The next diagram illustrates these relationships in action by diagramming the reflex arc.  Here the event of cellular damage causes a change in the receptors of the sensory neuron, representing damage.  This representation is transferred by the sensory neuron into the spinal cord.  In the spinal cord an association neuron processes the representation of damage from the sensory cell.  If the representation is sufficiently strong, i.e., the dammage is sufficiently great, then the association neuron fires, signaling to the motor neuron that it should move.

 

In large part, the entire course explores theorists’ attempts to expand upon and apply these two theses (CTC/RTI).  In the next few lectures we will see how the various disciplines of cognitive science came to converge upon particular mental phenomena as the central and the primary areas of cognitive science research.  More specifically, we explore how researchers came to conceive of perception, attention, memory, learning, problem solving, and language as information processing tasks, and paradigm cognitive processes.
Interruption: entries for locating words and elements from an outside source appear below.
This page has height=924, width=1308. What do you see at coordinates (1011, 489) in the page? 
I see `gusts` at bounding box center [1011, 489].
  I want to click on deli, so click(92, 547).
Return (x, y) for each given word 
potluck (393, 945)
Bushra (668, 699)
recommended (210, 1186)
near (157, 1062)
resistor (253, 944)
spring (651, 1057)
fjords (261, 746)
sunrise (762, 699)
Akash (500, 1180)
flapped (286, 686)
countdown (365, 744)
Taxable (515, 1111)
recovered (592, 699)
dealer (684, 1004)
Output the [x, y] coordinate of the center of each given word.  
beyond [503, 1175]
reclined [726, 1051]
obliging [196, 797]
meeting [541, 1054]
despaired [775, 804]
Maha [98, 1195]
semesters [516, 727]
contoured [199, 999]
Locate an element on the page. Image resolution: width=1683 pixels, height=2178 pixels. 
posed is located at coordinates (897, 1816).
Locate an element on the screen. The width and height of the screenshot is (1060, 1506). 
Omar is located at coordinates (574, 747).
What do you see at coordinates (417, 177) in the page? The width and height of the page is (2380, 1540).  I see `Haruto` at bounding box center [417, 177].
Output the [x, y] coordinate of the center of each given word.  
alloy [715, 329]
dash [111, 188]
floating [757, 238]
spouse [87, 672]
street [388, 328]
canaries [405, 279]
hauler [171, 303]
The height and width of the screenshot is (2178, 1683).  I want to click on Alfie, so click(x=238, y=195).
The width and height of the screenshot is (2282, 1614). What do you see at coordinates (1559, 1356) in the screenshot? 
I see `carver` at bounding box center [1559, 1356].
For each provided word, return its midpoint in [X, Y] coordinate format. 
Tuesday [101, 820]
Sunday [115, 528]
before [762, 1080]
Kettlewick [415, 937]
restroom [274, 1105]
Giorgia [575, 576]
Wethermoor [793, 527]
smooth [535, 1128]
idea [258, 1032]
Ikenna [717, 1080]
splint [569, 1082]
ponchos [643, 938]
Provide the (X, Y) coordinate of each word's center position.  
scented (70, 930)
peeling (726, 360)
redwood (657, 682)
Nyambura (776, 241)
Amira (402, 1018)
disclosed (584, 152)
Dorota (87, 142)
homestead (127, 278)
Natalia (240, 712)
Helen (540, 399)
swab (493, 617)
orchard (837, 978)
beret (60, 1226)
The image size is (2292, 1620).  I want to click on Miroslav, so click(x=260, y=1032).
1.            Thagard, P. Mind: Introduction to Cognitive Science (MIT Press, Cambridge, MA, 2005).

2.            Fodor, J. The Language of Thought (Harvard University Press, Cambridge, MA, 1975).

3.            Fodor, J. RePresentations: Philosophical Essays on the Foundations of Cognitive Science (MIT Press, Cambridge, MA, 1981).

4.            Haugeland, J. in Mind Design: Philosophy, Psychology, and Artificial Intelligence (ed. Haugeland, J.) (1981).

5.            Haugeland, J. Artificial Intelligence: The Very Idea (MIT Press, Cambridge, MA, 1985).

6.            Dennett, D. Brainstorms (MIT Press, Cambridge, MA, 1978).

7.            Newell, A. & Simon, H.A. Computer Science as Empirical Inquiry: Symbols and Search. Communications of the ACM 19, 113-126 (1976).

8.            Cummins, R. Meaning and Meantal Representation (MIT Press, Cambridge, MA, 1989).